Ainda que os méritos da história sejam discutíveis, sua conclusão possui diversas semelhanças aos Estados Unidos pós-11 de Setembro. A mudança no emblema de Superman, de amarelo para preto, devido às mortes causadas por Imperiex, e que teve início em Adventures of Superman #596, permaneceu por anos, até outro crossover do personagem, a saga Ending Battle. Diversos personagens importantes para os protagonistas também vieram a falecer durante a história, como a mãe da Mulher Maravilha, o pai de Lois Lane e Aquaman. Os pais de Superman também foram tidos como mortos durante algum tempo, por estarem numa das cidades devastadas por Imperiex, mas foram encontrados vivos posteriormente.


RepercussãoEdit

Enquanto o sucesso de vendas foi moderado, a série em si foi largamente criticada quando lançada. Muitos críticos reclamaram que a série possuia muitos tie-ins. De fato, a série foi originalmente planejada para promover um arco de histórias do Superman com um ou dois tie-ins, mas eventualmente cresceu até um grande evento quando a DC decidiu expandir a história para incluir um grande número de edições especiais, assim como crossovers entre os títulos mensais. Isto foi particularmente irritante para alguns leitores porque a DC já havia planejado outro crossover entre a companhia (Coringa: A última risada) que apareceu no mês seguinte. Nenhum dos crossovers foi bem recebido, mas ter dois de uma só vez foi considerado bem excessivo pela maioria dos fãs.

A história também foi muito criticada pela quantidade de mortes gratuitas. Apesar de algumas mortes da saga serem rapidamente revertidas depois que a storyline teve fim (como Guy Gardner, Jonathan Kent e Aquaman), alguns personagens, como a Rainha Hippolyta, Maxima e o General Sam Lane (pai de Lois) permaneceram mortos, assim como grande parte da população de Topeka, Kansas.

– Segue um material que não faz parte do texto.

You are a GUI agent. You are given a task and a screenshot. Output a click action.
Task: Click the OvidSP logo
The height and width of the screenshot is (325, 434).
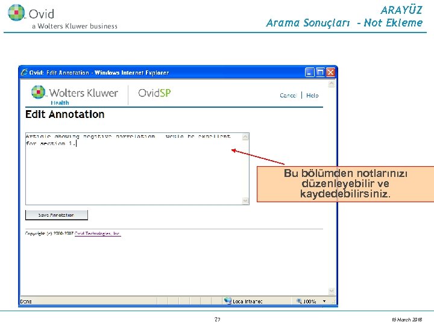(154, 93)
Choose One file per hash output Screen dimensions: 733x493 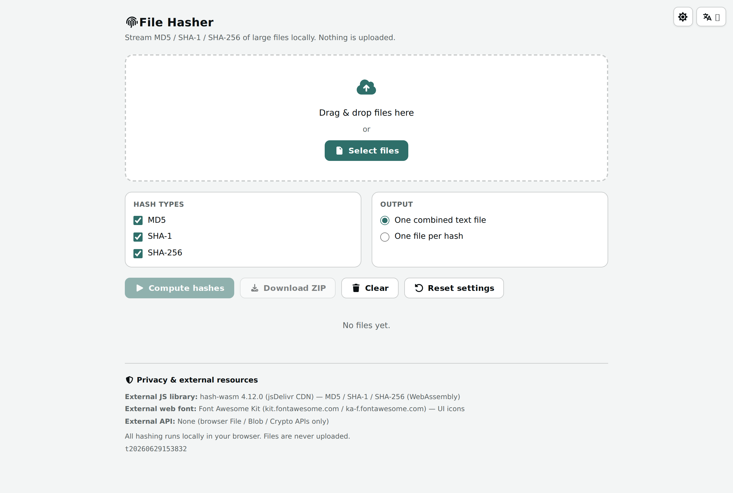pyautogui.click(x=385, y=237)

Dito isso, a morte da Rainha Hipólita obteve muitas críticas das fãs do sexo feminino pela natureza gráfica da morte (morta em uma explosão e morrendo agonizante e deformada pelas queimaduras nos braços de sua filha, a mulher maravilha). Foi por causa disto (particulamente a justaexposição desta morte com as mortes de homens neste evento) que a série é chamada as vezes de "Nossa Guerra contra as Mulheres" - uma brincadeira com a abreviação do nome original, OWAW. Entretanto, na minissérie Ataque das Amazonas, a rainha Hipólita foi trazida de volta a vida.